The two special Warsaw Ghetto Memorial Awards of $5000 each were given to Israel’s leading poet, Uri Zvi Greenberg, and to Dr. Jacob Robinson, an international jurist who is the outstanding historian of the holocaust. The 10 Remembrance, Awards of $2500 each for works of distinction in the literature of the holocaust were conferred upon two Americans, four Israelis, three Frenchmen and one Norwegian. The American winners are: Daniel Stern of New York, author of the novel, “Who Shall Live, Who Shall Die.” (English), and S. L. Shneiderman of New York, author of “When the Vistula Spoke Yiddish…,” (Yiddish)-dealing with the perished Jewish communities in central Poland.

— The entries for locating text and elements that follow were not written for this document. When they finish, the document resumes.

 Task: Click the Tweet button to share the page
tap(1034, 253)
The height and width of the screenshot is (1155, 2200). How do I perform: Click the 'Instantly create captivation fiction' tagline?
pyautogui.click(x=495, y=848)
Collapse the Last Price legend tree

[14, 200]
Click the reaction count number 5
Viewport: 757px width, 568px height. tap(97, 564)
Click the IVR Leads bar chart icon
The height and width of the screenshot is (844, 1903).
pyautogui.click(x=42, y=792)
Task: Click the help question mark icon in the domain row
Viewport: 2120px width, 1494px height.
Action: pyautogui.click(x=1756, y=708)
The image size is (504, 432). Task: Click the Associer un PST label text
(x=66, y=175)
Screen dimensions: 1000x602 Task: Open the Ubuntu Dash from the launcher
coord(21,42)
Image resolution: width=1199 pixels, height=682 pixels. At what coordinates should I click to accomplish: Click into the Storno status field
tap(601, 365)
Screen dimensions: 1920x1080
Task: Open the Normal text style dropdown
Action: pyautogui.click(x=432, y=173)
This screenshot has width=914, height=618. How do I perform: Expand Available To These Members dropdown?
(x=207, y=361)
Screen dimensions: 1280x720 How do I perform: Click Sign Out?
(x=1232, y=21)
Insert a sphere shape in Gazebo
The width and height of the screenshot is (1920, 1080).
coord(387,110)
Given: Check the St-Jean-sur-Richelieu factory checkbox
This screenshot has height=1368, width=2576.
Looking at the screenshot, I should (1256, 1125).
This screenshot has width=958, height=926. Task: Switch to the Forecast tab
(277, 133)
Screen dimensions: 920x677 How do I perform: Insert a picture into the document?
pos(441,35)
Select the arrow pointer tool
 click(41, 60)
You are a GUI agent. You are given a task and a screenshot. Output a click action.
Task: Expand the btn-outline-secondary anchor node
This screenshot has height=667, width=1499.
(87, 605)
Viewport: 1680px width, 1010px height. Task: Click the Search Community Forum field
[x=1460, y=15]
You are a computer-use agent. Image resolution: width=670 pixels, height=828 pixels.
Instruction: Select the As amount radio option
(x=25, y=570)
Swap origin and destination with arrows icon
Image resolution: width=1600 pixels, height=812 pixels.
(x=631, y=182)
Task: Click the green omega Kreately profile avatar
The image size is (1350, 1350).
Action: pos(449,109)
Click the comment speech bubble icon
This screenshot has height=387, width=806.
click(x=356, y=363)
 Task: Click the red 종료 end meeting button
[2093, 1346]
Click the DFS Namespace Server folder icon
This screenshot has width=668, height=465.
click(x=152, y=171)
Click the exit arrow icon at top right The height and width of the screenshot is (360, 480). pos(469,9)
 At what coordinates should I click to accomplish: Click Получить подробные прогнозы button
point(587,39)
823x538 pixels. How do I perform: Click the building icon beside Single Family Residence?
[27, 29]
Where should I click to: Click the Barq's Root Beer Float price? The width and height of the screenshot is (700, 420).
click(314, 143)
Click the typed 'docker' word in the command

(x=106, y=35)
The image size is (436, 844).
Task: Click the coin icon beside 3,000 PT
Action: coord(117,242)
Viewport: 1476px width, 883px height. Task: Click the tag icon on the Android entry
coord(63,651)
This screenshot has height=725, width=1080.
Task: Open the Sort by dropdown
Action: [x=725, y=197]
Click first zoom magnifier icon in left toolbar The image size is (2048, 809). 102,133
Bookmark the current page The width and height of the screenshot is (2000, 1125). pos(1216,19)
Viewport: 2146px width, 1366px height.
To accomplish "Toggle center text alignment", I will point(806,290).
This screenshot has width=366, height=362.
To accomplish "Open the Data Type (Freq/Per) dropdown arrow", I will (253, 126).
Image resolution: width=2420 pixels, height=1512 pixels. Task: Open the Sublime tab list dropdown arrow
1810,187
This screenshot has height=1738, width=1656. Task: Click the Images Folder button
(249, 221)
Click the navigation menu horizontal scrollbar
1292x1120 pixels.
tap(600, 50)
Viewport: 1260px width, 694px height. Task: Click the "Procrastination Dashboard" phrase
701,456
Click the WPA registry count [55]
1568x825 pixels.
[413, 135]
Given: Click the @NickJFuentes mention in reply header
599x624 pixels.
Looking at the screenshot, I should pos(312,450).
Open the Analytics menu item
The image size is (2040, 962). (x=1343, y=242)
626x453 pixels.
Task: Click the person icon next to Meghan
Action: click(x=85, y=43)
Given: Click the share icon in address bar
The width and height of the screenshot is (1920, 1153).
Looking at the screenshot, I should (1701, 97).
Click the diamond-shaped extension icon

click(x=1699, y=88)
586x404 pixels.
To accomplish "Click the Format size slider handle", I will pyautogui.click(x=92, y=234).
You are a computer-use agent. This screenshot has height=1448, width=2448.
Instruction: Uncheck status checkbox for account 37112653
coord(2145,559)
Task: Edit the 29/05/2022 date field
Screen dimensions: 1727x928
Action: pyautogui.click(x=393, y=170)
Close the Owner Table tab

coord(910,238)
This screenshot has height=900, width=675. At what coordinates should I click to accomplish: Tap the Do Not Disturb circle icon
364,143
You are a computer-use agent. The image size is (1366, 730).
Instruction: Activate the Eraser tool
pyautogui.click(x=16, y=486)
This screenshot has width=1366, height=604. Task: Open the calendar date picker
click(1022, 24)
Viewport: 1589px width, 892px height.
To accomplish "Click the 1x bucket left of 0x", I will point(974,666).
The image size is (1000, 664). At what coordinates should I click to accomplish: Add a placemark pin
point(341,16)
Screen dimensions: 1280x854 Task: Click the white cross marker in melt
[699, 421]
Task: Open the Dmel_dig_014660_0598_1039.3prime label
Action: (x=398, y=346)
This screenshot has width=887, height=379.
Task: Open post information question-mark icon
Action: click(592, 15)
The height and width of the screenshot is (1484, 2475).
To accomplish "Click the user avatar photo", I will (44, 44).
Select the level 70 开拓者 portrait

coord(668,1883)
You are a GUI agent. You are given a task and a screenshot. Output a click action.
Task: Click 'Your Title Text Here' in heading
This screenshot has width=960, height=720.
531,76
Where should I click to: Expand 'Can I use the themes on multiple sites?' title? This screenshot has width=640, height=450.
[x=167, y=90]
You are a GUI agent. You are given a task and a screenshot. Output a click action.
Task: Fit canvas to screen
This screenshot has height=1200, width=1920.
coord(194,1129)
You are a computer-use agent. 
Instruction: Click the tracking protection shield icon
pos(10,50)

A major undertaking, made possible by a grant from the Bergen-Belsen Federation, is the definitive comprehensive history of the Warsaw Ghetto uprising, now in preparation by a group of historians of the Institute of Contemporary Jewry of the Hebrew University in Jerusalem. This will be a companion study to a similar project on armed Jewish resistance against the Nazis recently completed.
An International Conference of Holocaust Studies of some eighty scholars and students will be held in Sept. 1974 at the University of London, jointly sponsored by the Institute of Contemporary Jewry and the Remembrance Award Committee. The conference will deal with philosophical and historical implications of the holocaust and the literature of the holocaust.